Getting Started
Deploy

Deploy

ModelZ is an end-to-end platform for developers, that allows you to create and deploy your models to the cloud in just a few minutes.

Sign up

To sign up for ModelZ, go to https://cloud.modelz.ai/signup (opens in a new tab). You can choose to authenticate either with GitHub or by using an email. When using email authentication, you may need to confirm both your email address and a phone number.

Create & deploy a Deployment

Once you have successfully signed up for ModelZ, you're ready to start creating a deployment.

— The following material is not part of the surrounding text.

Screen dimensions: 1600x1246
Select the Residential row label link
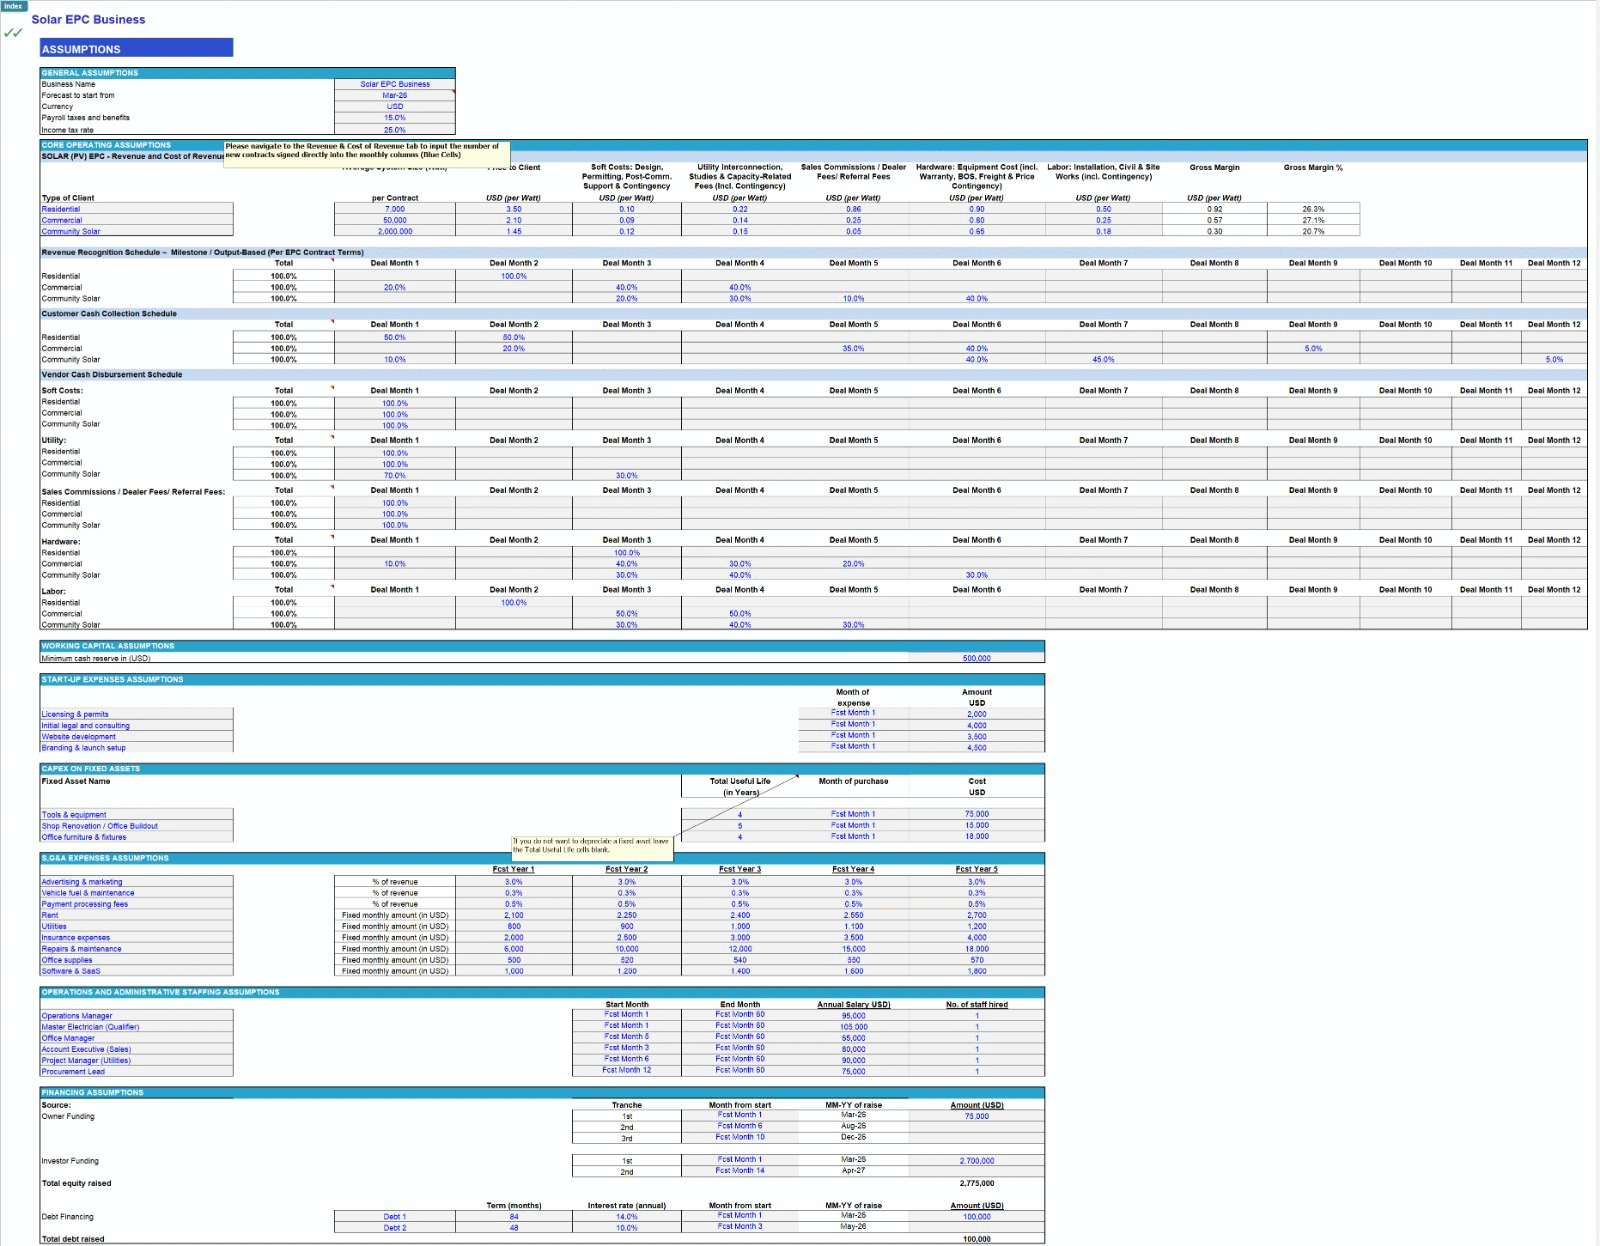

A Deployment is the place where you write your prediction code and deploy it to the cloud. When you visit the dashboard, you'll see a list of all your inference deployments. There are two ways to create a new deployment on ModelZ:

  • Use a Template. You could use one of our templates to get started with your deployment.
  • Build and deploy a new deployment from scratch. You could visit the Build page to learn how to build a new inference server and push it to a Docker Registry.

Use a Template

ModelZ provides a set of pre-built templates that you could use to get started with your deployment. You could visit cloud.modelz.ai/deployment/template (opens in a new tab) to get all public templates.

Templates

You could click on the template to use it. You'll be redirected to the deployment create page, where you could configure your deployment.

Configure your Deployment

Whenever you create a new inference deployment on ModelZ, the platform will try to preselect the right default configuration for you.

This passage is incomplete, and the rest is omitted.